■ **Document extract**
----------------------------------------

Extract Text from PDFs Using Power Automate

In this guide, you’ll learn how to OCR and extract text from a scanned or faxed PDF document using Power Automate.

This example uses the Muhimbi Extract text using OCR action to extract text from an image-based PDF (list attachment) and write the extracted text to an MS SharePoint list column.

Note: Extracting text will only work with image-based content (mainly scans and faxes). It isn’t possible to extract text from PDFs that contain “real text,” such as PDFs generated from MS Word documents.

Prerequisites

Before building the workflow, ensure all prerequisites are in place. You should have some knowledge of building workflows using Power Automate.

Additionally, you’ll need:

  • An Office 365 subscription with a SharePoint Online license.
  • A full or trial subscription for Muhimbi PDF Converter for Power Automate. Note that free subscriptions don’t support OCR.
  • Appropriate privileges to create flows.
  • Working knowledge of MS SharePoint Online and Microsoft Flow.

Setting Up the MS SharePoint Online Environment

  1. Create an MS SharePoint Online list and add the columns shown in the image below.

Add columns

FieldData TypeDetails
Extracted textMultiple lines of textUse this to store the text extracted from the PDF document.
To processYes/No (Default value ‘Yes‘)Use this to prevent recursive flows.

Using Power Automate to Extract Text from PDF Documents and Forms

On a high level, the workflow will look as shown below.

Power Automate flow

  1. Use the When an item is created or modified SharePoint flow trigger. In the trigger, specify the path to the SharePoint Online list to monitor for new items.

When item is created or modified trigger

  1. Initialize the variables as shown in the following screenshot.

Initialize the variables

  1. Now, in the Condition, manage the recursive event (continuous loop).

Manage the recursive event

The And operator is used to prevent an endless loop.

  • Has attachment is the output of the When an item is created or modified trigger, and it’s equal to true.
  • To Process is the output of the When an item is created or modified trigger, and it’s equal to true.
  • To Process is a column of type Yes/No, and the default value is set to Yes (true). Only if both the values evaluate to true will it OCR the document. Otherwise, it’ll terminate the flow.

----------------------------------------

■ **Data lines**

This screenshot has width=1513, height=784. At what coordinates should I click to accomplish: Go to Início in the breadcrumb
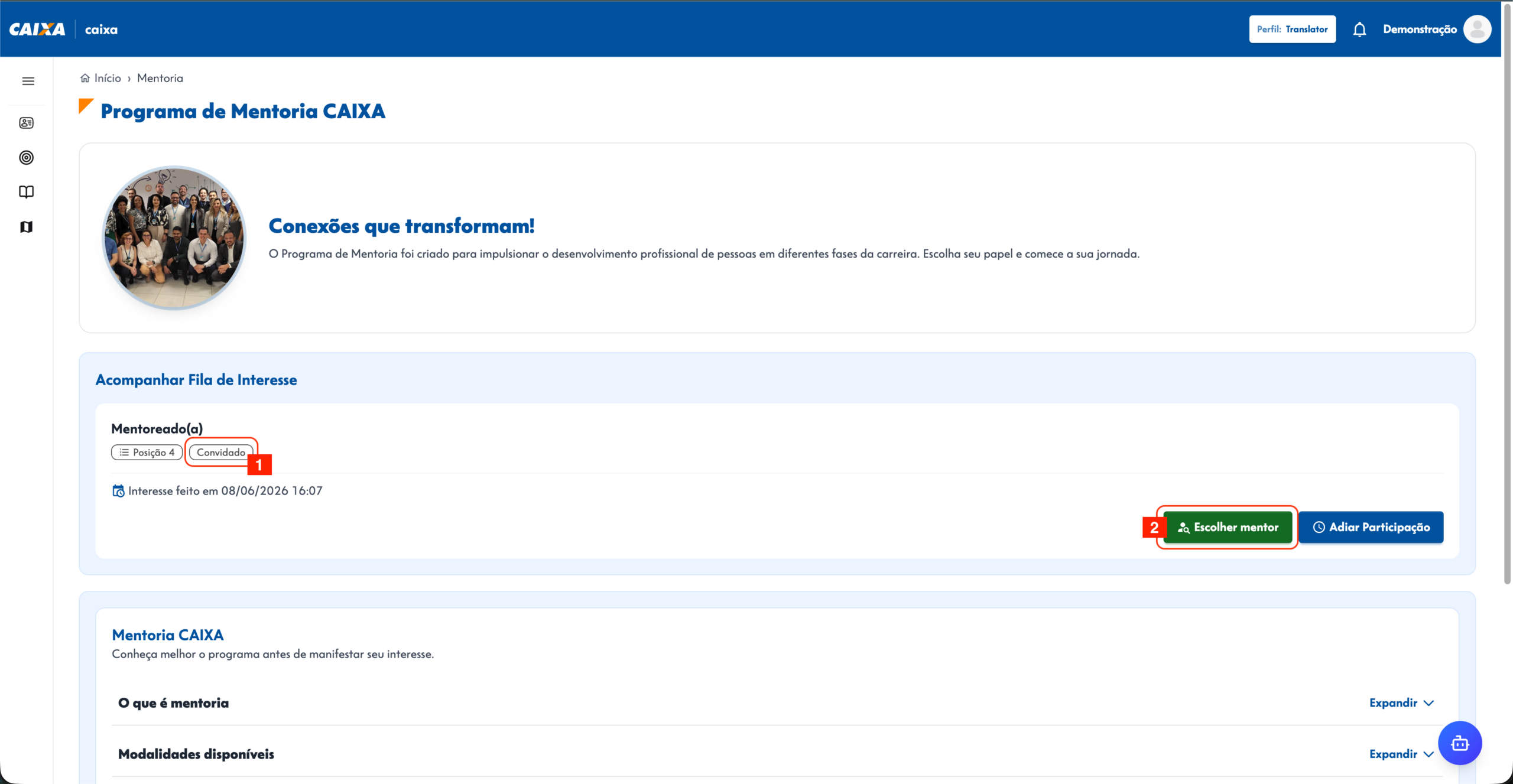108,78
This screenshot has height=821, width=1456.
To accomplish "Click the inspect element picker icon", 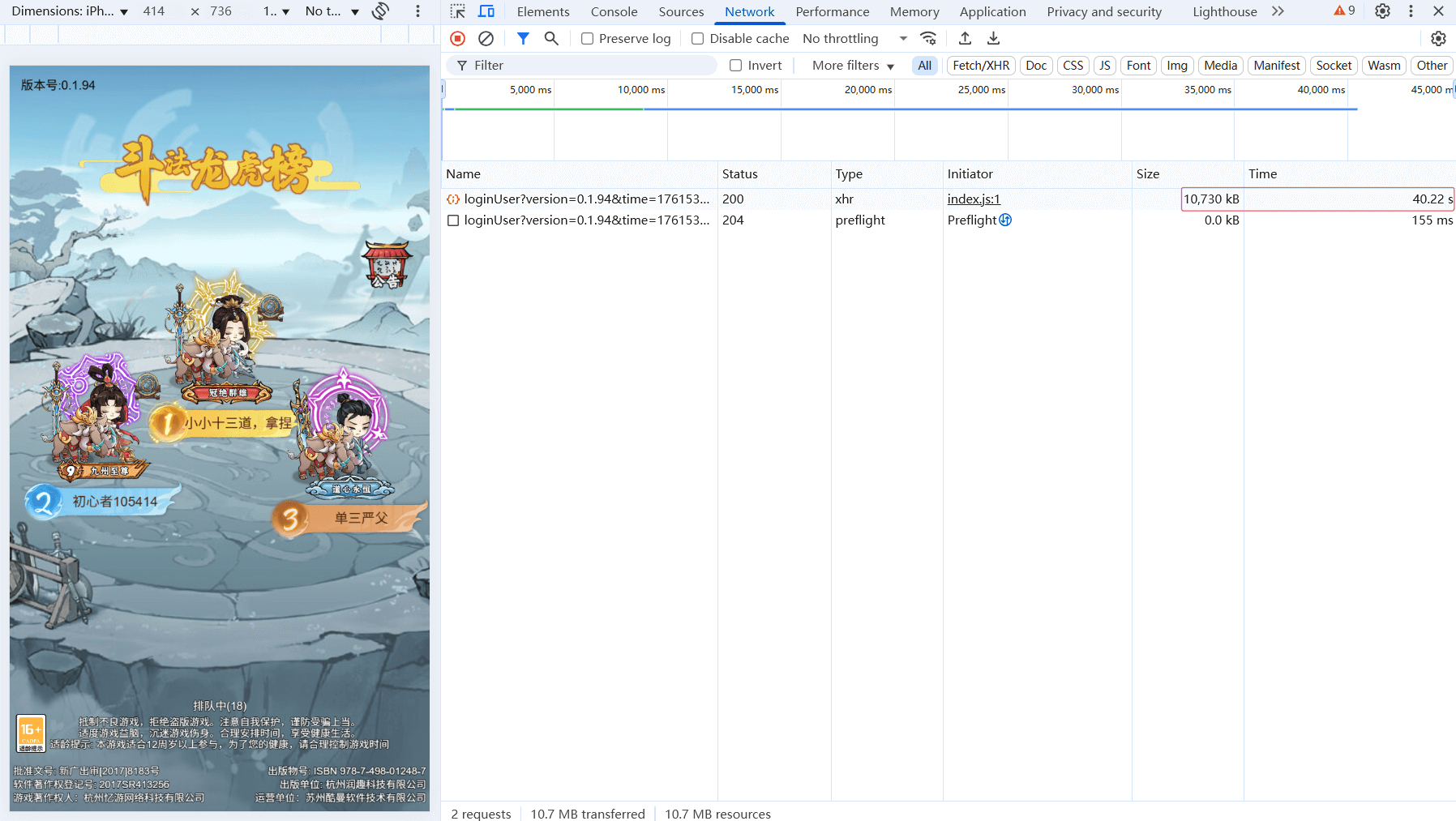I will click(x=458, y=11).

----------------------------------------

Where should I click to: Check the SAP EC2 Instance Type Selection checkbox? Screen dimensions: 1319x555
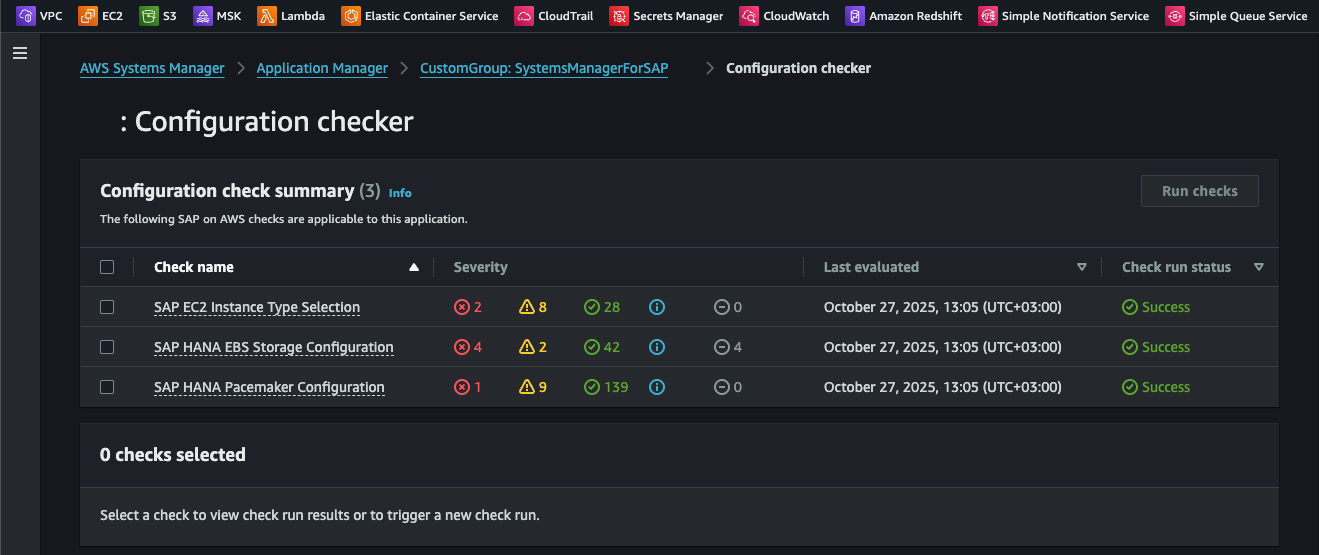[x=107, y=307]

----------------------------------------

■ **Set of tasks**
[a] Select each row that contains the word "screenshot" and copy it out in full.
[b] Write the next part of the Power Automate PDF text extraction guide, starting right after its final sentence.
The rows have no connection to the guide on extracting text from PDFs with Power Automate.

■ **Answers for this exercise**
[a]
This screenshot has width=1513, height=784. At what coordinates should I click to accomplish: Go to Início in the breadcrumb
This screenshot has height=821, width=1456.

[b]
  • Set the To Process field to False (No) in the Update item action.
  • Now, as the flow updates a column in the same item, the When an item is created or modified trigger will always be invoked by the Update Item action. However, now that the To Process field is set to false, the flow will be terminated when it’s triggered a second time.
  1. If both conditions evaluate to true (Yes), OCR the document. If they evaluate to false (No), terminate the flow.

OCR the document

  1. Add the Get attachments MS SharePoint action and specify the path to the MS SharePoint Online list.

Select ID, which is the output of the When an item is created or modified trigger.

Select ID

  1. A list item can have multiple attachments, so add the Apply to each loop, and in the Select an output from previous steps field, set it to Body. This is the output of the MS SharePoint Online **Get attachments’**action.

Apply to each

  1. Add the MS SharePoint Online Get attachment content action, and specify the path to the MS SharePoint Online list.
  • In the Id field, select ID, which is the output of the When an item is created or modified trigger.
  • In the File identifier field, select Id, which is the output of the Get attachments action.

get attachment content

  1. Add the Extract text using OCR action. This is where the extraction of the text from the image happens. This example extracts all text from the page. However, it’s possible to specify a range of coordinates to extract the text from.

Extract text using ocr

Fill in the following:

  • In the Source file name field, use DisplayName, which is the output of the Get Attachment action.
  • In the Source file content field, use Attachment Content, which is the output of the Get attachment content action.
  • In the Language field, use the language the source document is written in. It defaults to English, but supports other languages, such as Arabic, Danish, German, English, Dutch, Finnish, French, Hebrew, Hungarian, Italian, Norwegian, Portuguese, Spanish, and Swedish.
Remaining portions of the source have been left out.